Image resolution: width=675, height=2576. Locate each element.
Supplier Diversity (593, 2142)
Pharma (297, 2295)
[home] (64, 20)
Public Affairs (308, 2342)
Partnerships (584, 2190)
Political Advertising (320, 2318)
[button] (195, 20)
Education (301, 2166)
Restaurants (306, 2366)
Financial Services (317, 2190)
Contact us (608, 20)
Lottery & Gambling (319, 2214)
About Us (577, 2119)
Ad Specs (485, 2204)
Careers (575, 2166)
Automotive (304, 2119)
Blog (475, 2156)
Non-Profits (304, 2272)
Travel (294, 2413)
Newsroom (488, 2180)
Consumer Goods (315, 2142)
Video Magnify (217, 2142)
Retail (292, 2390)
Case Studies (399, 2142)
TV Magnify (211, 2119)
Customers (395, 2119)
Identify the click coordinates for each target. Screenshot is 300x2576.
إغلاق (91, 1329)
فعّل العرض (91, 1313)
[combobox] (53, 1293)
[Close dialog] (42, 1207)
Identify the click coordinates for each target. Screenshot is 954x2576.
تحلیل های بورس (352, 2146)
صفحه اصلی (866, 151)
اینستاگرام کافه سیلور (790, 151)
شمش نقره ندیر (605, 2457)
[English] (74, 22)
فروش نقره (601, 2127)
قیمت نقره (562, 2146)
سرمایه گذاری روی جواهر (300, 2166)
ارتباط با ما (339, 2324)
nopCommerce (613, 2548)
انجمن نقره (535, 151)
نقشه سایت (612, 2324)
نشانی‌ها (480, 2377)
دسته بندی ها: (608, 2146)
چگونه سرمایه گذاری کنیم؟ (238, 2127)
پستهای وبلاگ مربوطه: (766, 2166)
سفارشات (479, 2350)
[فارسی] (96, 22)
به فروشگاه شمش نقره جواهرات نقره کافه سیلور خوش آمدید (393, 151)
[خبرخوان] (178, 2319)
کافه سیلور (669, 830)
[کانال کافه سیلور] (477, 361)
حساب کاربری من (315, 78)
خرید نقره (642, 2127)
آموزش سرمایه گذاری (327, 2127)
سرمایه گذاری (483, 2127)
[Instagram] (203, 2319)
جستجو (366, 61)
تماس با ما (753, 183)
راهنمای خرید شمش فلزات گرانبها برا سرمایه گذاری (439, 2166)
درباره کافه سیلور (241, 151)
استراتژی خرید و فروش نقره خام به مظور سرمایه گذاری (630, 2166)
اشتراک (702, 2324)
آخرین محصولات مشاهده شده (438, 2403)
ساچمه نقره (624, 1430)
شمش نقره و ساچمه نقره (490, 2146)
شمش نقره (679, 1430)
^^^^
> **EXERCISE AIM**
All of the records above should be given again exactly as written.

> **RESPONSE TO THE EXERCISE**
Image resolution: width=675, height=2576. Locate each element.
Supplier Diversity (593, 2142)
Pharma (297, 2295)
[home] (64, 20)
Public Affairs (308, 2342)
Partnerships (584, 2190)
Political Advertising (320, 2318)
[button] (195, 20)
Education (301, 2166)
Restaurants (306, 2366)
Financial Services (317, 2190)
Contact us (608, 20)
Lottery & Gambling (319, 2214)
About Us (577, 2119)
Ad Specs (485, 2204)
Careers (575, 2166)
Automotive (304, 2119)
Blog (475, 2156)
Non-Profits (304, 2272)
Travel (294, 2413)
Newsroom (488, 2180)
Consumer Goods (315, 2142)
Video Magnify (217, 2142)
Retail (292, 2390)
Case Studies (399, 2142)
TV Magnify (211, 2119)
Customers (395, 2119)
Identify the click coordinates for each target. Screenshot is 300x2576.
إغلاق (91, 1329)
فعّل العرض (91, 1313)
[combobox] (53, 1293)
[Close dialog] (42, 1207)
Identify the click coordinates for each target. Screenshot is 954x2576.
تحلیل های بورس (352, 2146)
صفحه اصلی (866, 151)
اینستاگرام کافه سیلور (790, 151)
شمش نقره ندیر (605, 2457)
[English] (74, 22)
فروش نقره (601, 2127)
قیمت نقره (562, 2146)
سرمایه گذاری روی جواهر (300, 2166)
ارتباط با ما (339, 2324)
nopCommerce (613, 2548)
انجمن نقره (535, 151)
نقشه سایت (612, 2324)
نشانی‌ها (480, 2377)
دسته بندی ها: (608, 2146)
چگونه سرمایه گذاری کنیم؟ (238, 2127)
پستهای وبلاگ مربوطه: (766, 2166)
سفارشات (479, 2350)
[فارسی] (96, 22)
به فروشگاه شمش نقره جواهرات نقره کافه سیلور خوش آمدید (393, 151)
[خبرخوان] (178, 2319)
کافه سیلور (669, 830)
[کانال کافه سیلور] (477, 361)
حساب کاربری من (315, 78)
خرید نقره (642, 2127)
آموزش سرمایه گذاری (327, 2127)
سرمایه گذاری (483, 2127)
[Instagram] (203, 2319)
جستجو (366, 61)
تماس با ما (753, 183)
راهنمای خرید شمش فلزات گرانبها برا سرمایه گذاری (439, 2166)
درباره کافه سیلور (241, 151)
استراتژی خرید و فروش نقره خام به مظور سرمایه گذاری (630, 2166)
اشتراک (702, 2324)
آخرین محصولات مشاهده شده (438, 2403)
ساچمه نقره (624, 1430)
شمش نقره و ساچمه نقره (490, 2146)
شمش نقره (679, 1430)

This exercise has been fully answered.